→ **DATA SUPPLIED**:
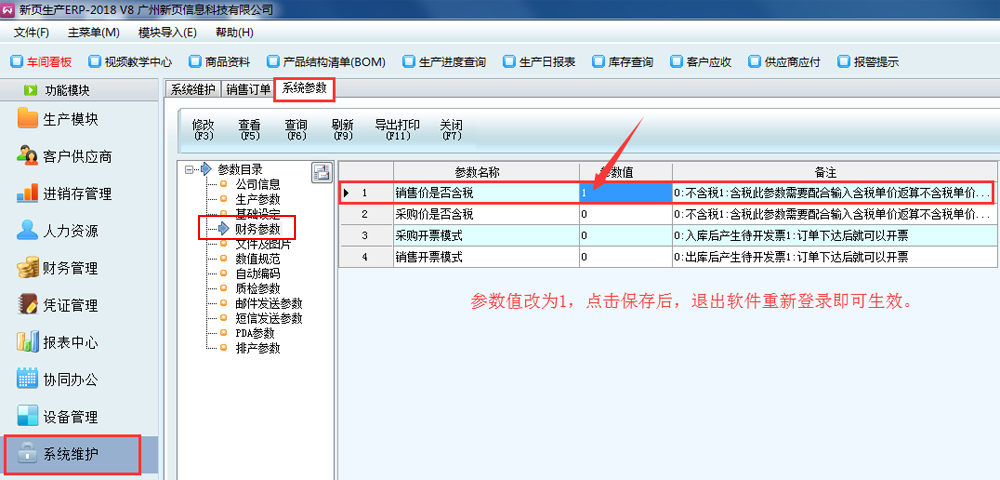The height and width of the screenshot is (480, 1000).
Task: Tick the 库存查询 shortcut checkbox
Action: click(x=599, y=62)
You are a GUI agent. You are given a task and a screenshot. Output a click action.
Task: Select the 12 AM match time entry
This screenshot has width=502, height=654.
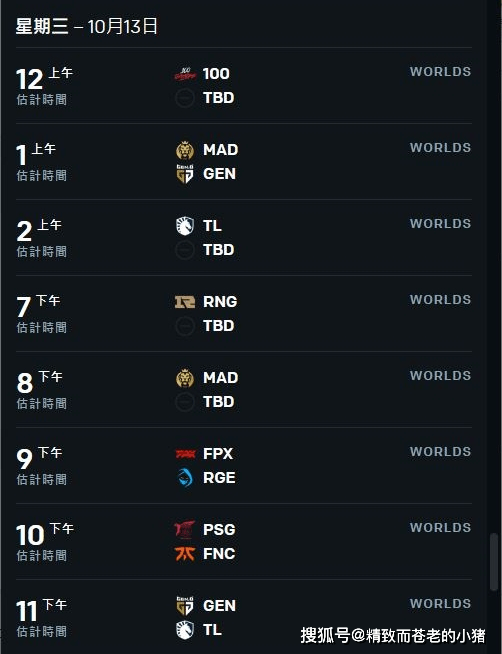(45, 86)
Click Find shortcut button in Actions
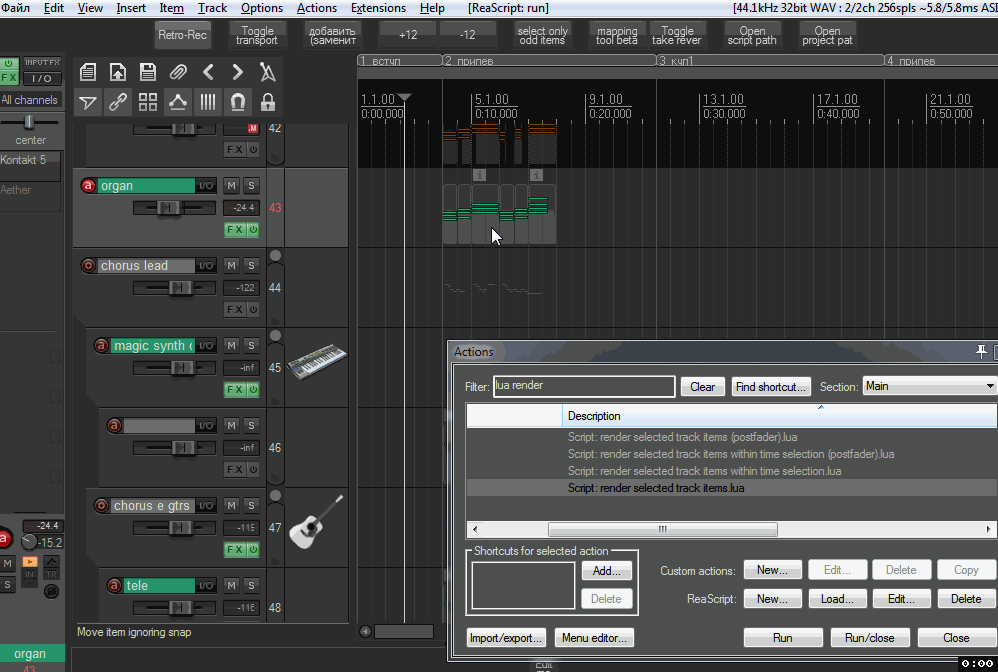This screenshot has height=672, width=998. pos(770,387)
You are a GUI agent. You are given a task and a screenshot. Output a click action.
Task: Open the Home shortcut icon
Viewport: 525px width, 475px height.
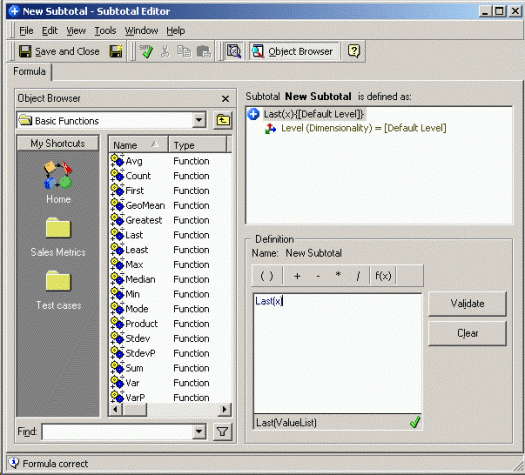[x=58, y=182]
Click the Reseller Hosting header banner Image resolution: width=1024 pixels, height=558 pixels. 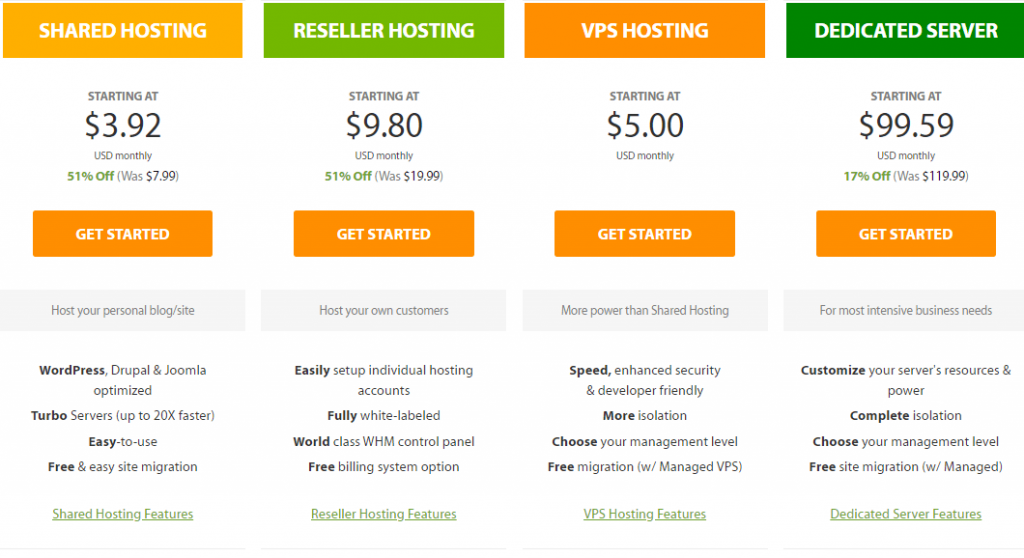coord(384,30)
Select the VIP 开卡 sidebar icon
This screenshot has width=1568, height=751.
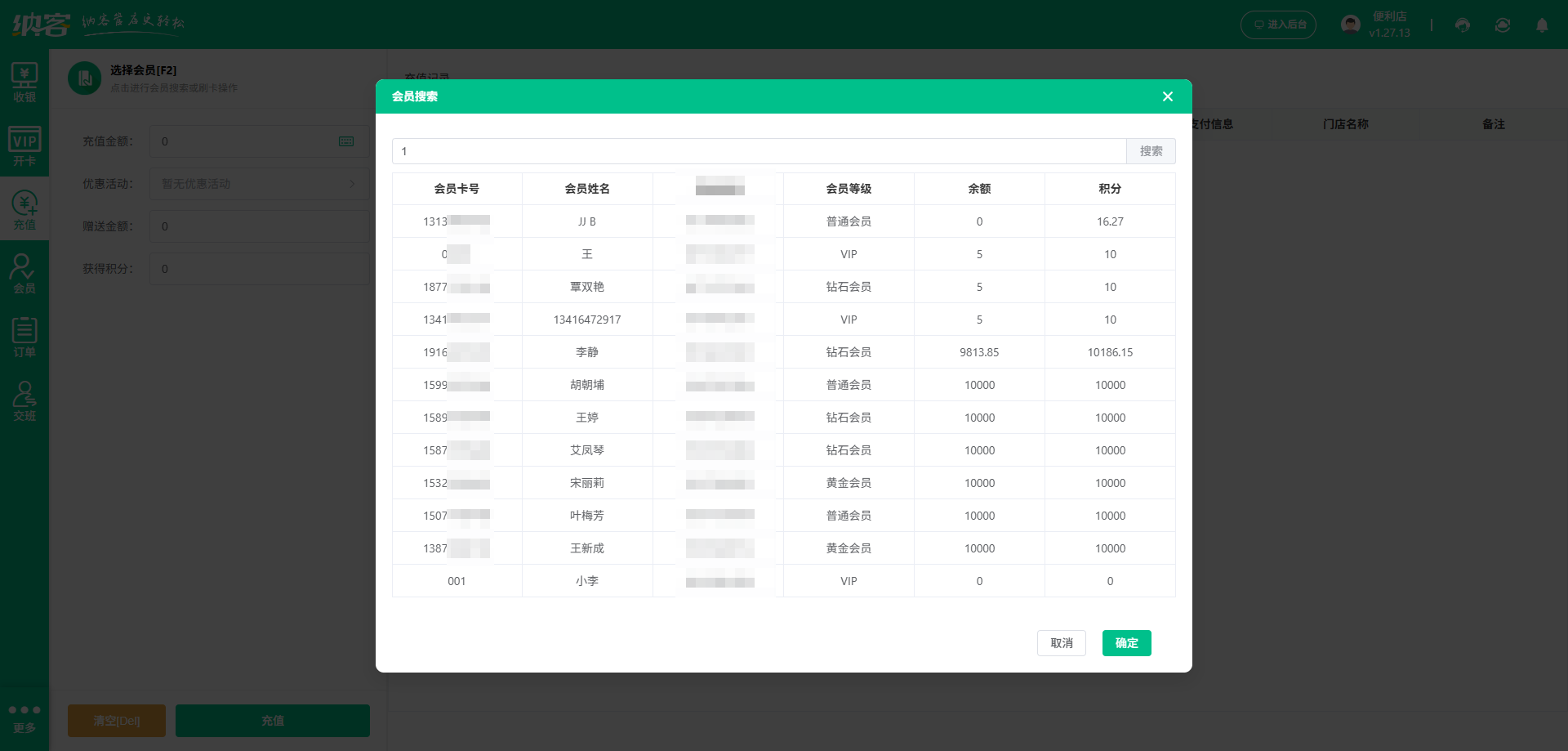24,146
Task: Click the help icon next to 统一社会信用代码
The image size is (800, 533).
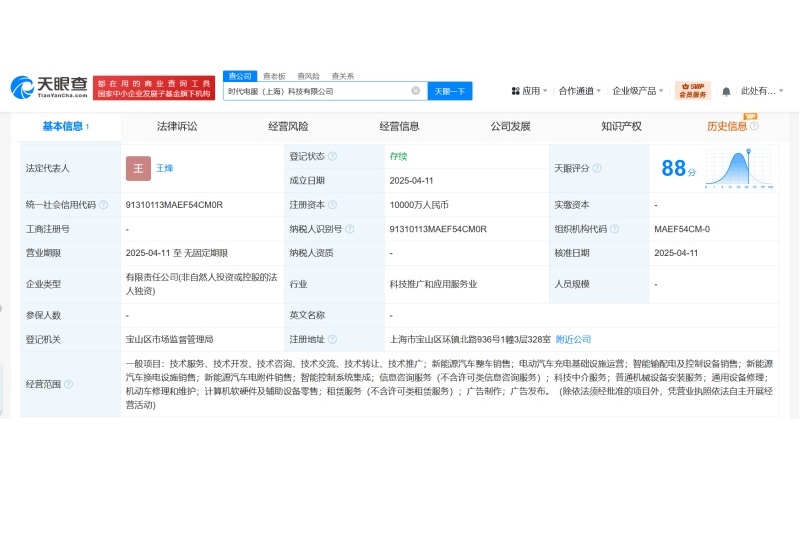Action: 104,205

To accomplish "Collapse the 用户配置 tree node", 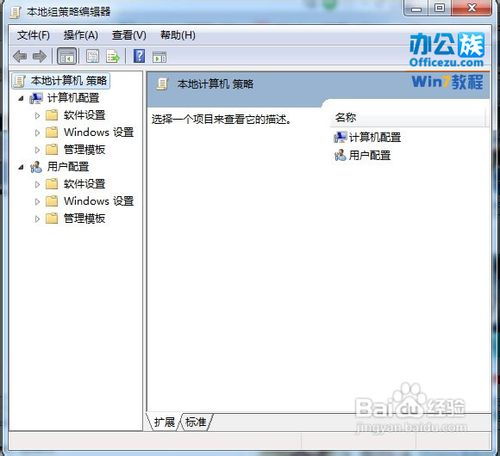I will point(21,167).
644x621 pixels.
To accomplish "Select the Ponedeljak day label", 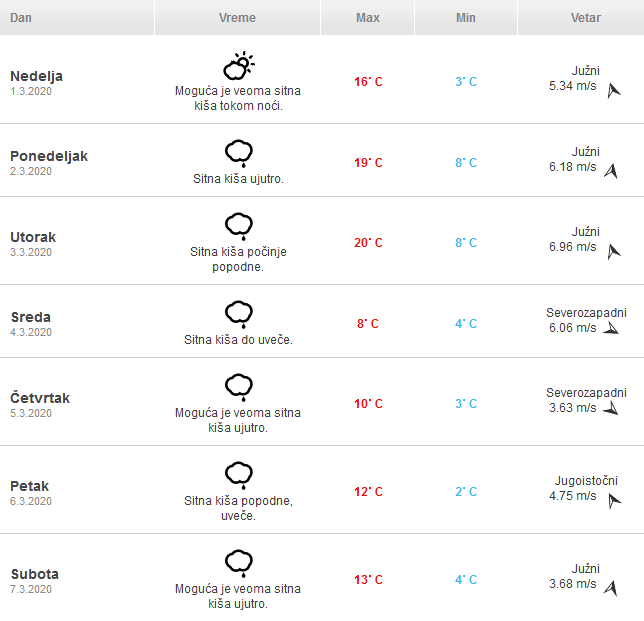I will pyautogui.click(x=49, y=156).
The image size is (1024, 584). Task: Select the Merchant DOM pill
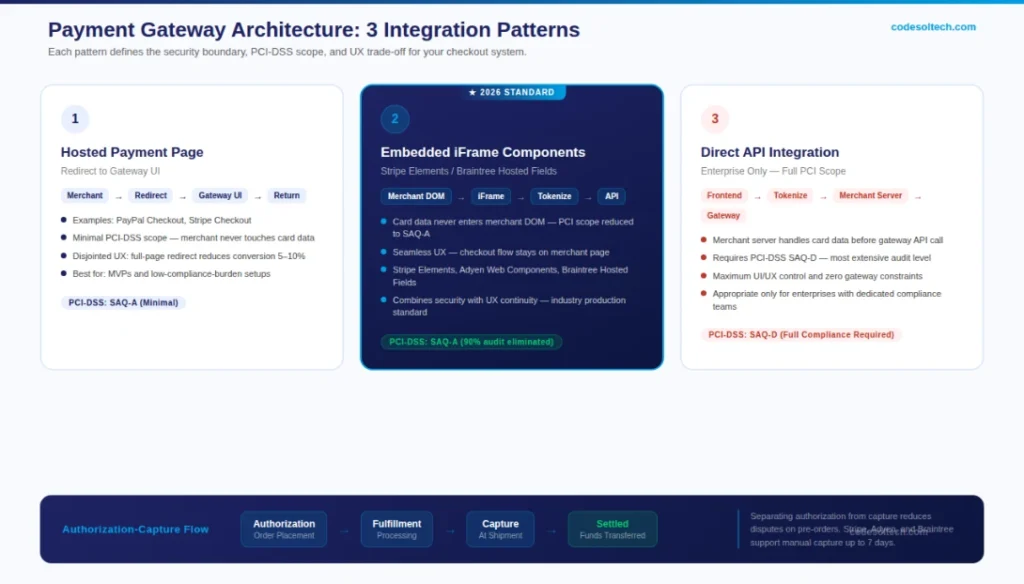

→ **WHAT YOU SHOULD DO**:
Copy each line holding the word "icon" from the listing above.

→ **TASK OUTPUT**:
Task: Open the Home shortcut icon
Select the VIP 开卡 sidebar icon
Task: Click the help icon next to 统一社会信用代码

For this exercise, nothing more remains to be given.